Data for this exercise:
Segment Open
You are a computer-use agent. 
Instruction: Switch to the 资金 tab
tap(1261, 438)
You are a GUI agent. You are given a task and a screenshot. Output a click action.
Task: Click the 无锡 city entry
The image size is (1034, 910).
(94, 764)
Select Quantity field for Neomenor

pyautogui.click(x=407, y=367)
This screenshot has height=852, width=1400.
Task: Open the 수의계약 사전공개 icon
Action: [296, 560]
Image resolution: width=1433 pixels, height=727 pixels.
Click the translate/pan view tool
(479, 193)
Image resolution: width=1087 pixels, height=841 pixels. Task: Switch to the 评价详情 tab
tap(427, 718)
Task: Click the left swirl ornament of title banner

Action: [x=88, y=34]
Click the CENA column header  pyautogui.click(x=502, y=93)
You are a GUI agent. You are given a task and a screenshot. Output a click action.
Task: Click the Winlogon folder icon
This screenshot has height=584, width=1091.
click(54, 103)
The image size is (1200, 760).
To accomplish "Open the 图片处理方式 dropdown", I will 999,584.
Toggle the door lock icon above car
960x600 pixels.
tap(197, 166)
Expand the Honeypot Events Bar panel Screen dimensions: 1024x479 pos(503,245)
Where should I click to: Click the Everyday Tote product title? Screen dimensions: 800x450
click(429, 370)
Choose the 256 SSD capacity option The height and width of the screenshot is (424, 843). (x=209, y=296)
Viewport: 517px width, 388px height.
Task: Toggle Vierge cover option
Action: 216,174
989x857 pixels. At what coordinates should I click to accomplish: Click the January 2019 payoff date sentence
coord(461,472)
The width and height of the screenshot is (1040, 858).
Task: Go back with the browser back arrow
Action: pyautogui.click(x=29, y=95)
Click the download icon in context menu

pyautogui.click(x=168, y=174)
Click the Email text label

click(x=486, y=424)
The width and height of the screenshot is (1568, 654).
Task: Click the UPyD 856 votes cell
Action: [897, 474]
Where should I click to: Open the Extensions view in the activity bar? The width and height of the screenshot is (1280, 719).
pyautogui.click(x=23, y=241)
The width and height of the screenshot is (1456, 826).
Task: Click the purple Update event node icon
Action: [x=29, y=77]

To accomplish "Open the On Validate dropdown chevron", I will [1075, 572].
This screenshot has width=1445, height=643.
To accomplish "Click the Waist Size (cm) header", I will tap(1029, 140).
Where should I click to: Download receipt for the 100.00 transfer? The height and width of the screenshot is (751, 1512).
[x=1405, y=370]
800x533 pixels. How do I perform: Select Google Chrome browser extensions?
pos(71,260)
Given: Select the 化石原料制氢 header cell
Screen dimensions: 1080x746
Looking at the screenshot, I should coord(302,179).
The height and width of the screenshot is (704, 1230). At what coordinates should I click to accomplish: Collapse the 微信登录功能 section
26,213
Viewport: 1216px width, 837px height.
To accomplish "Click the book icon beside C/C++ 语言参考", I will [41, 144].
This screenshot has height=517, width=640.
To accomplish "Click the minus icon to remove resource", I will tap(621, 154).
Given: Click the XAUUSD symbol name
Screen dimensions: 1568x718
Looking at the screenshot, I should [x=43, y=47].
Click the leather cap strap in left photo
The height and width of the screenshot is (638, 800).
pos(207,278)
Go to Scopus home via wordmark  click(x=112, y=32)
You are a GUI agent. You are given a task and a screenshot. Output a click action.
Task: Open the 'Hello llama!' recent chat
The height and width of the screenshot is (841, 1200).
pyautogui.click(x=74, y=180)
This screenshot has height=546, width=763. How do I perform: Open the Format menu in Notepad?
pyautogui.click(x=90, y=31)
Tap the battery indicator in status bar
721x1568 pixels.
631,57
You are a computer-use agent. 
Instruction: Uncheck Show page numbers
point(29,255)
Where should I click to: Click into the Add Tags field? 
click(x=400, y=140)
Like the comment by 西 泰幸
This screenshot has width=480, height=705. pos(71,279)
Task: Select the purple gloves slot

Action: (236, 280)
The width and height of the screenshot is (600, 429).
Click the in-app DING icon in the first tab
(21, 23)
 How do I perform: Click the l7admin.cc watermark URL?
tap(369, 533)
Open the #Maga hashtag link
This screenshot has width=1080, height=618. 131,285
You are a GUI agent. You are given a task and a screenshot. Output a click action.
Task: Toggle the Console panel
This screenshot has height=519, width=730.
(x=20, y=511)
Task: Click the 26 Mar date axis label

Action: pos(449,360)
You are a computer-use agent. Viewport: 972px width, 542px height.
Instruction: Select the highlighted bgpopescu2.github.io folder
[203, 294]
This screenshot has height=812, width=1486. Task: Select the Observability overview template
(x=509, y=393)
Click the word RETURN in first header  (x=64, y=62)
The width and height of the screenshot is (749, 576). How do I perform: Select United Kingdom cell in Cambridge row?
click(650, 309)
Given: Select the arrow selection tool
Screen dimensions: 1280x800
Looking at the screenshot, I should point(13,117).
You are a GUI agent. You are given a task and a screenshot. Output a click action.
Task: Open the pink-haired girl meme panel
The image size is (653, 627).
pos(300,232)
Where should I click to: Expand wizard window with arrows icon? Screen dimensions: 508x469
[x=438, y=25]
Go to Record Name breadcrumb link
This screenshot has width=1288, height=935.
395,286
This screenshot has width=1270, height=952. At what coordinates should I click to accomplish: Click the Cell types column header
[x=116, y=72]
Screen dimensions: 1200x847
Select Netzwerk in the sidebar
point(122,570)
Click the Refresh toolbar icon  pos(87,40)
Segment Closed
Prompt:
Would you restate all of the material, word for word?

Response below:
You are a computer-use agent. 
Instruction: Switch to the 资金 tab
tap(1261, 438)
You are a GUI agent. You are given a task and a screenshot. Output a click action.
Task: Click the 无锡 city entry
The image size is (1034, 910).
(94, 764)
Select Quantity field for Neomenor

pyautogui.click(x=407, y=367)
This screenshot has height=852, width=1400.
Task: Open the 수의계약 사전공개 icon
Action: [296, 560]
Image resolution: width=1433 pixels, height=727 pixels.
Click the translate/pan view tool
(479, 193)
Image resolution: width=1087 pixels, height=841 pixels. Task: Switch to the 评价详情 tab
tap(427, 718)
Task: Click the left swirl ornament of title banner

Action: [x=88, y=34]
Click the CENA column header  pyautogui.click(x=502, y=93)
You are a GUI agent. You are given a task and a screenshot. Output a click action.
Task: Click the Winlogon folder icon
This screenshot has height=584, width=1091.
click(54, 103)
The image size is (1200, 760).
To accomplish "Open the 图片处理方式 dropdown", I will 999,584.
Toggle the door lock icon above car
960x600 pixels.
tap(197, 166)
Expand the Honeypot Events Bar panel Screen dimensions: 1024x479 pos(503,245)
Where should I click to: Click the Everyday Tote product title? Screen dimensions: 800x450
click(429, 370)
Choose the 256 SSD capacity option The height and width of the screenshot is (424, 843). (x=209, y=296)
Viewport: 517px width, 388px height.
Task: Toggle Vierge cover option
Action: 216,174
989x857 pixels. At what coordinates should I click to accomplish: Click the January 2019 payoff date sentence
coord(461,472)
The width and height of the screenshot is (1040, 858).
Task: Go back with the browser back arrow
Action: pyautogui.click(x=29, y=95)
Click the download icon in context menu

pyautogui.click(x=168, y=174)
Click the Email text label

click(x=486, y=424)
The width and height of the screenshot is (1568, 654).
Task: Click the UPyD 856 votes cell
Action: [897, 474]
Where should I click to: Open the Extensions view in the activity bar? The width and height of the screenshot is (1280, 719).
pyautogui.click(x=23, y=241)
The width and height of the screenshot is (1456, 826).
Task: Click the purple Update event node icon
Action: [x=29, y=77]

To accomplish "Open the On Validate dropdown chevron", I will [1075, 572].
This screenshot has width=1445, height=643.
To accomplish "Click the Waist Size (cm) header", I will tap(1029, 140).
Where should I click to: Download receipt for the 100.00 transfer? The height and width of the screenshot is (751, 1512).
[x=1405, y=370]
800x533 pixels. How do I perform: Select Google Chrome browser extensions?
pos(71,260)
Given: Select the 化石原料制氢 header cell
Screen dimensions: 1080x746
Looking at the screenshot, I should coord(302,179).
The height and width of the screenshot is (704, 1230). At what coordinates should I click to accomplish: Collapse the 微信登录功能 section
26,213
Viewport: 1216px width, 837px height.
To accomplish "Click the book icon beside C/C++ 语言参考", I will [41, 144].
This screenshot has height=517, width=640.
To accomplish "Click the minus icon to remove resource", I will tap(621, 154).
Given: Click the XAUUSD symbol name
Screen dimensions: 1568x718
Looking at the screenshot, I should [x=43, y=47].
Click the leather cap strap in left photo
The height and width of the screenshot is (638, 800).
pos(207,278)
Go to Scopus home via wordmark  click(x=112, y=32)
You are a GUI agent. You are given a task and a screenshot. Output a click action.
Task: Open the 'Hello llama!' recent chat
The height and width of the screenshot is (841, 1200).
pyautogui.click(x=74, y=180)
This screenshot has height=546, width=763. How do I perform: Open the Format menu in Notepad?
pyautogui.click(x=90, y=31)
Tap the battery indicator in status bar
721x1568 pixels.
631,57
You are a computer-use agent. 
Instruction: Uncheck Show page numbers
point(29,255)
Where should I click to: Click into the Add Tags field? 
click(x=400, y=140)
Like the comment by 西 泰幸
This screenshot has width=480, height=705. pos(71,279)
Task: Select the purple gloves slot

Action: (236, 280)
The width and height of the screenshot is (600, 429).
Click the in-app DING icon in the first tab
(21, 23)
 How do I perform: Click the l7admin.cc watermark URL?
tap(369, 533)
Open the #Maga hashtag link
This screenshot has width=1080, height=618. 131,285
You are a GUI agent. You are given a task and a screenshot. Output a click action.
Task: Toggle the Console panel
This screenshot has height=519, width=730.
(x=20, y=511)
Task: Click the 26 Mar date axis label

Action: pos(449,360)
You are a computer-use agent. Viewport: 972px width, 542px height.
Instruction: Select the highlighted bgpopescu2.github.io folder
[203, 294]
This screenshot has height=812, width=1486. Task: Select the Observability overview template
(x=509, y=393)
Click the word RETURN in first header  (x=64, y=62)
The width and height of the screenshot is (749, 576). How do I perform: Select United Kingdom cell in Cambridge row?
click(650, 309)
Given: Select the arrow selection tool
Screen dimensions: 1280x800
Looking at the screenshot, I should point(13,117).
You are a GUI agent. You are given a task and a screenshot. Output a click action.
Task: Open the pink-haired girl meme panel
The image size is (653, 627).
pos(300,232)
Where should I click to: Expand wizard window with arrows icon? Screen dimensions: 508x469
[x=438, y=25]
Go to Record Name breadcrumb link
This screenshot has width=1288, height=935.
395,286
This screenshot has width=1270, height=952. At what coordinates should I click to accomplish: Click the Cell types column header
[x=116, y=72]
Screen dimensions: 1200x847
Select Netzwerk in the sidebar
point(122,570)
Click the Refresh toolbar icon  pos(87,40)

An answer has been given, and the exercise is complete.